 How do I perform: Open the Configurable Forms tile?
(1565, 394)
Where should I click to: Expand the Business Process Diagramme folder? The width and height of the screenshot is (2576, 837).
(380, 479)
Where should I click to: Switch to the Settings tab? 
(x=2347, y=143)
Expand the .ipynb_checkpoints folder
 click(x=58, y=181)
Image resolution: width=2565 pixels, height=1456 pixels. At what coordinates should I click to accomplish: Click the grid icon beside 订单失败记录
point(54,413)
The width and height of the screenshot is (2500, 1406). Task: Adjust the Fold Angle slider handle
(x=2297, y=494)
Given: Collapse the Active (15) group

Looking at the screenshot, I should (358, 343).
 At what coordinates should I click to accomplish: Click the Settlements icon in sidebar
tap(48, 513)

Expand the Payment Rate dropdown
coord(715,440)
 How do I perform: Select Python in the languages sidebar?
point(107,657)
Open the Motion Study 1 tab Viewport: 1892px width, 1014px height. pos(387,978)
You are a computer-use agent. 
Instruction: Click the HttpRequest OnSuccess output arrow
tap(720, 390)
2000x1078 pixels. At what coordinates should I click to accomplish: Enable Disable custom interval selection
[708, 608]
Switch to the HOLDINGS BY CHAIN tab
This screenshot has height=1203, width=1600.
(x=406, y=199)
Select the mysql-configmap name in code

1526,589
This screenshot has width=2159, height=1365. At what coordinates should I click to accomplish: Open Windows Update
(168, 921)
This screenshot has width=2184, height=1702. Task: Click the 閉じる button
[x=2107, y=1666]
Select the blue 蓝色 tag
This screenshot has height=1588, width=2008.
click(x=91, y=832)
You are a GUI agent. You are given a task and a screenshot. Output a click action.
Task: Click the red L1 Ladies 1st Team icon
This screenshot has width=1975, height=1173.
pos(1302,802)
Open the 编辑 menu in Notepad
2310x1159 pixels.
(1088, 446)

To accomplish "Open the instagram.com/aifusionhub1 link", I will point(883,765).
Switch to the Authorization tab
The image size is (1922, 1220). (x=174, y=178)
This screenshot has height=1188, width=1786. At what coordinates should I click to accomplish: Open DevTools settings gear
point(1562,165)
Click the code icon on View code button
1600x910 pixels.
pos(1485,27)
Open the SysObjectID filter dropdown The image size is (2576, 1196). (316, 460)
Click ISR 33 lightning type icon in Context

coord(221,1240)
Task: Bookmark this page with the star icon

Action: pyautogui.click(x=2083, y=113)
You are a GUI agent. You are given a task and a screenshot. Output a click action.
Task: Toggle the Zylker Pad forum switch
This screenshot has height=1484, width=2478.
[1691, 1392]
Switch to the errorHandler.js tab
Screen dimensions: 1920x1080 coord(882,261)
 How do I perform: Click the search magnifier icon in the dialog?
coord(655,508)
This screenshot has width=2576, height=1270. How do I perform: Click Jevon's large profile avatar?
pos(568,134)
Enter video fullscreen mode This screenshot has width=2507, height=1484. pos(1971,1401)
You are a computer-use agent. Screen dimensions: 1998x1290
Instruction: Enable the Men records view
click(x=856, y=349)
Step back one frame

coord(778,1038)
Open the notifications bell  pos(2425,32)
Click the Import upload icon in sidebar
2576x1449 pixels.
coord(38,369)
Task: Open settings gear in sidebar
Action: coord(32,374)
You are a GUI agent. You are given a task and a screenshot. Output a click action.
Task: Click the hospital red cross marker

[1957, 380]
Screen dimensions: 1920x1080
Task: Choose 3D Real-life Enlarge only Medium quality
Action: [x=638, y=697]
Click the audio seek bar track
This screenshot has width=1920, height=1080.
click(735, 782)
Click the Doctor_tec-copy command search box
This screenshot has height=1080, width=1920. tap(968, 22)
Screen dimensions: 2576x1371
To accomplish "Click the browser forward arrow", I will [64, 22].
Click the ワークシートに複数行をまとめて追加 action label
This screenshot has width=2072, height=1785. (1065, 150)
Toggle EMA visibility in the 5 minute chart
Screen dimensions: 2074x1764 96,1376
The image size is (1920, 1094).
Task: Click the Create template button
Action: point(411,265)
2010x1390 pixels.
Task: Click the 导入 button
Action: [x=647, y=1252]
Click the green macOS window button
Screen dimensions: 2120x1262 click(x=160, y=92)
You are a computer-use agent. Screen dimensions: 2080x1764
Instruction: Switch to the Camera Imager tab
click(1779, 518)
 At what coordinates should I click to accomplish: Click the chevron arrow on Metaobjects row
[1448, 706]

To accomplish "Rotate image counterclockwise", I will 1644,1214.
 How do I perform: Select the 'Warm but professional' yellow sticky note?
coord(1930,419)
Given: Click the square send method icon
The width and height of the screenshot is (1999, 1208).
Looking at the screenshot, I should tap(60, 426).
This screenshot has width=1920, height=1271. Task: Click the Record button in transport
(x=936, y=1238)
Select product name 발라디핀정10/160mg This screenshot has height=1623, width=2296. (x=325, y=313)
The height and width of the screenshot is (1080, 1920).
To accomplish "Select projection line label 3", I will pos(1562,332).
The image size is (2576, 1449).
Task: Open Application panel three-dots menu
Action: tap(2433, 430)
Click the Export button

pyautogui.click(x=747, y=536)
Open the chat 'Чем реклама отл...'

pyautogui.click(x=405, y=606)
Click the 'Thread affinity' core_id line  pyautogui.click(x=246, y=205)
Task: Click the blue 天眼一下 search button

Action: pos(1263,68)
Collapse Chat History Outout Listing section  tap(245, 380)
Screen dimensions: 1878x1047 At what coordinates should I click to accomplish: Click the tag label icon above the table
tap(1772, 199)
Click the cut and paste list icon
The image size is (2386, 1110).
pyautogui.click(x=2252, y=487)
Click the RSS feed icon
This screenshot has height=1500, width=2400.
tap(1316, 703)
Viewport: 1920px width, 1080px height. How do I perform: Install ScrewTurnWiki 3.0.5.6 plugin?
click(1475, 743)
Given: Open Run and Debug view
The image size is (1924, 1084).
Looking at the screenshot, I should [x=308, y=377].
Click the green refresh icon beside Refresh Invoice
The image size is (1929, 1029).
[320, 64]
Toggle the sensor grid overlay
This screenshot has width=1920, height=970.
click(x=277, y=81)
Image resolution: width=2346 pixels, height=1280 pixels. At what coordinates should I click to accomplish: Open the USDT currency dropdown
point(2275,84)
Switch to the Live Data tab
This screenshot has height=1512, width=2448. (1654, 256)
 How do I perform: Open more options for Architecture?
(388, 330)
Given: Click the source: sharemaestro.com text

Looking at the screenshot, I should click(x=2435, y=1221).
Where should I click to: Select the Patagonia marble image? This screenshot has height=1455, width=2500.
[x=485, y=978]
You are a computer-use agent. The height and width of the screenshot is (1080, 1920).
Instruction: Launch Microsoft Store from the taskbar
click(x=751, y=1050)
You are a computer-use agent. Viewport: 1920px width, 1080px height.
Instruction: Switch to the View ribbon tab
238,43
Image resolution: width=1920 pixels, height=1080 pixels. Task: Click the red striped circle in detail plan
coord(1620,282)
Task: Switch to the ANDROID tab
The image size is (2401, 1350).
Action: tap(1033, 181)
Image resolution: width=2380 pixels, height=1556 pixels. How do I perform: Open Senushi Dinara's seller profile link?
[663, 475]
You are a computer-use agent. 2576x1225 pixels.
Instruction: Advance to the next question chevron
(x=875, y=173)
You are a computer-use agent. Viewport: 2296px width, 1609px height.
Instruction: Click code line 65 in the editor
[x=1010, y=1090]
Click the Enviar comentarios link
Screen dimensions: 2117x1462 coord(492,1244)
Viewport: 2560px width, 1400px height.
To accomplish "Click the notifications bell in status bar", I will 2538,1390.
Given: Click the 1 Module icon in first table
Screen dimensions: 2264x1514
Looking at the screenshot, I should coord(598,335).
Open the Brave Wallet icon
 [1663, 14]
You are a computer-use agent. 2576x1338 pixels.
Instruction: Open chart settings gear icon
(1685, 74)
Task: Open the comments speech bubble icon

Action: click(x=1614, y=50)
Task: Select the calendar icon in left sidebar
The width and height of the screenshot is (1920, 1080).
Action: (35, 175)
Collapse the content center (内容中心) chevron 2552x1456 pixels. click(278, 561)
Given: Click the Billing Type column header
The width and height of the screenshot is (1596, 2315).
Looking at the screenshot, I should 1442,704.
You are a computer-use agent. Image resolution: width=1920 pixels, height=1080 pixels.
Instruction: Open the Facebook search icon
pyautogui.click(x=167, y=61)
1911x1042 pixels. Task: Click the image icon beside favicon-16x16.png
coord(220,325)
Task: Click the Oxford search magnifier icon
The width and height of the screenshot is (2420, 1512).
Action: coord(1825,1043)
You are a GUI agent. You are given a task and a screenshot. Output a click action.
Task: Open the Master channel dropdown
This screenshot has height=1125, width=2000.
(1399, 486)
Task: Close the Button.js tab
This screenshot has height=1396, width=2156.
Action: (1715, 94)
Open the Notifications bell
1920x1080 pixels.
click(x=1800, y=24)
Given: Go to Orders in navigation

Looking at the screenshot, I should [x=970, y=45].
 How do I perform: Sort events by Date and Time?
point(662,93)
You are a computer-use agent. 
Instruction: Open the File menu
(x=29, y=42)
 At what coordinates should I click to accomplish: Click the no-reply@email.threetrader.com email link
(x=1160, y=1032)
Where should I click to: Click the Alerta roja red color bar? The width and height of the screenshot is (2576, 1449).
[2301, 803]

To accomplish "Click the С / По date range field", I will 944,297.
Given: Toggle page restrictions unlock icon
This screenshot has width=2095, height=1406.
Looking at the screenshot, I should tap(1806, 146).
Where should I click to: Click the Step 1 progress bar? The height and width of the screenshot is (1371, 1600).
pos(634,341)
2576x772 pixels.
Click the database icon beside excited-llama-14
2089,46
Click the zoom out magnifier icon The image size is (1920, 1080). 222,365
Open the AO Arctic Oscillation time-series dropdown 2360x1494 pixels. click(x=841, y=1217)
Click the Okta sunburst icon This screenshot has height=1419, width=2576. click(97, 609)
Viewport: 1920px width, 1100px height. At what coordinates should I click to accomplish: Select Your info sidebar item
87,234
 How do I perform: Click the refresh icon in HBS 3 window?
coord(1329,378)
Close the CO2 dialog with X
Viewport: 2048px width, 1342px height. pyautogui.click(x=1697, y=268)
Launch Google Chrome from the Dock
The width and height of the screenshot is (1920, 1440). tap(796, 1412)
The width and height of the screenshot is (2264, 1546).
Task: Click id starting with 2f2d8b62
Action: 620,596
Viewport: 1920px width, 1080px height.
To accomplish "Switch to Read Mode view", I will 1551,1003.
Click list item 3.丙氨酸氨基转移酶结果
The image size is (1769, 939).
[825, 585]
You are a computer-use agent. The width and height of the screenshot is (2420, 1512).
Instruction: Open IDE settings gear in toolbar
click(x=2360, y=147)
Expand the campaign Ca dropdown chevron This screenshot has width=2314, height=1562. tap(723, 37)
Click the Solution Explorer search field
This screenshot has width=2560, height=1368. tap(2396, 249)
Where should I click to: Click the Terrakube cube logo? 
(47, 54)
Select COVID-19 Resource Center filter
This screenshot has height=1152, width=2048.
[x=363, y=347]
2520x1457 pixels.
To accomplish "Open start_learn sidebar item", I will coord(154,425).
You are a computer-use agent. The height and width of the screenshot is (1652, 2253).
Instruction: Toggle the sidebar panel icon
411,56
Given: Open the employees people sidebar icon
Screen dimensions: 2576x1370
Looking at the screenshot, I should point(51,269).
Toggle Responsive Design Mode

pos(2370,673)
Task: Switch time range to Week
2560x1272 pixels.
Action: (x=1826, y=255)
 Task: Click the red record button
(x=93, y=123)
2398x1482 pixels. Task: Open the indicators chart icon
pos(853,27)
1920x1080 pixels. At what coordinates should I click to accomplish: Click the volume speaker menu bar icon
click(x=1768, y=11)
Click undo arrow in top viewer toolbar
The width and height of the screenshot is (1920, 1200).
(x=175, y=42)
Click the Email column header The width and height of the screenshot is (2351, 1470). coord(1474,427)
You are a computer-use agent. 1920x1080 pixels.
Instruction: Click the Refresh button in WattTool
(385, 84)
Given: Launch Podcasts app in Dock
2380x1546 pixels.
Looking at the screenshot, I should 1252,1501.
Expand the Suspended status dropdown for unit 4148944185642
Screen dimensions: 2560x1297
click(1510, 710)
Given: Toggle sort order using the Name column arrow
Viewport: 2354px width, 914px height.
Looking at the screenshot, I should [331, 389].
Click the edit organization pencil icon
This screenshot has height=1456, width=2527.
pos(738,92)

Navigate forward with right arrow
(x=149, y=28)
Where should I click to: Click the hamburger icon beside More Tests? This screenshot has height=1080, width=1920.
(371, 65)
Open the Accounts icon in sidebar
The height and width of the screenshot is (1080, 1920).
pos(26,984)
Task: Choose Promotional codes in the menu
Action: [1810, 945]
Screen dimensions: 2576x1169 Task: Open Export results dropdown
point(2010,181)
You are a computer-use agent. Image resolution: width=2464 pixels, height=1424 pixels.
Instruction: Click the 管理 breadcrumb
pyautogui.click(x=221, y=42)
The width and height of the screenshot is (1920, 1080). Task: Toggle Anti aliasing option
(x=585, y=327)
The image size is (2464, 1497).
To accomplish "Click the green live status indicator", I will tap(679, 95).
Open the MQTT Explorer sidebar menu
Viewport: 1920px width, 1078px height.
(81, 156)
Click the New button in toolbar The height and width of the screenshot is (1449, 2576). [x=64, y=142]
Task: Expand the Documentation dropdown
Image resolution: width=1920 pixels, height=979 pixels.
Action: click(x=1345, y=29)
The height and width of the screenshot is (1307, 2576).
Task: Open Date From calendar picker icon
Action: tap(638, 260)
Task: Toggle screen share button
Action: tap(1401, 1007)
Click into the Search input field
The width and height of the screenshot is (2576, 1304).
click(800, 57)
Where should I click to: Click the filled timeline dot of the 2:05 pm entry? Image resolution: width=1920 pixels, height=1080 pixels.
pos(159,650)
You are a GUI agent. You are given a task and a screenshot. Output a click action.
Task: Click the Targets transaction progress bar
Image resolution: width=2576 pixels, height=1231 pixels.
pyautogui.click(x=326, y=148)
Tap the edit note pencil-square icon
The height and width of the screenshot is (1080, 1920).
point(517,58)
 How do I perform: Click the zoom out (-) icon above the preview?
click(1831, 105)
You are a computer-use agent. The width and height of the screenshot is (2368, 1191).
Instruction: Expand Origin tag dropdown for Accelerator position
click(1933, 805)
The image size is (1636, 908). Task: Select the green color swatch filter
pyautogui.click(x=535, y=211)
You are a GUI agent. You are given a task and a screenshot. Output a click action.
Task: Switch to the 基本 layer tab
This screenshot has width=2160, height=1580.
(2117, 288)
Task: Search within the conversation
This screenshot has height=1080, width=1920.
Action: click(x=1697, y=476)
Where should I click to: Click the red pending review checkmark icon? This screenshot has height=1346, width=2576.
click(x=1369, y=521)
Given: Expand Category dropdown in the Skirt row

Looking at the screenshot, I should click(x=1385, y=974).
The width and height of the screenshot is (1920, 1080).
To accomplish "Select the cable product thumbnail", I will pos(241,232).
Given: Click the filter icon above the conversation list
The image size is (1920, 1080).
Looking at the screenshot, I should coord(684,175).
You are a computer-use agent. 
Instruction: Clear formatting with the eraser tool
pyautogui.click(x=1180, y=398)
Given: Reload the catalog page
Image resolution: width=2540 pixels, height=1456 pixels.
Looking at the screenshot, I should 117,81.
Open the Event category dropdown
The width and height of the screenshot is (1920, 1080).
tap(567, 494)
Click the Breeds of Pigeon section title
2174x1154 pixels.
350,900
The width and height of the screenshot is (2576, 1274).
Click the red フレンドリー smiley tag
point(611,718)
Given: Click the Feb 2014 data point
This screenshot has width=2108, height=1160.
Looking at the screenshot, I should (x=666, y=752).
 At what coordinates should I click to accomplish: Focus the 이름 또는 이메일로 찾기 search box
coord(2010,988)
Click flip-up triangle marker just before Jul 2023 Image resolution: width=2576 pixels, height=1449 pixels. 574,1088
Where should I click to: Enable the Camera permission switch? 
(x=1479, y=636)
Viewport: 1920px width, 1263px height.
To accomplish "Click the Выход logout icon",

> EXERCISE GOAL
In the listing above, find each line with the word "range" and copy it out.

> TASK RESPONSE
To accomplish "Click the С / По date range field", I will 944,297.
Task: Switch time range to Week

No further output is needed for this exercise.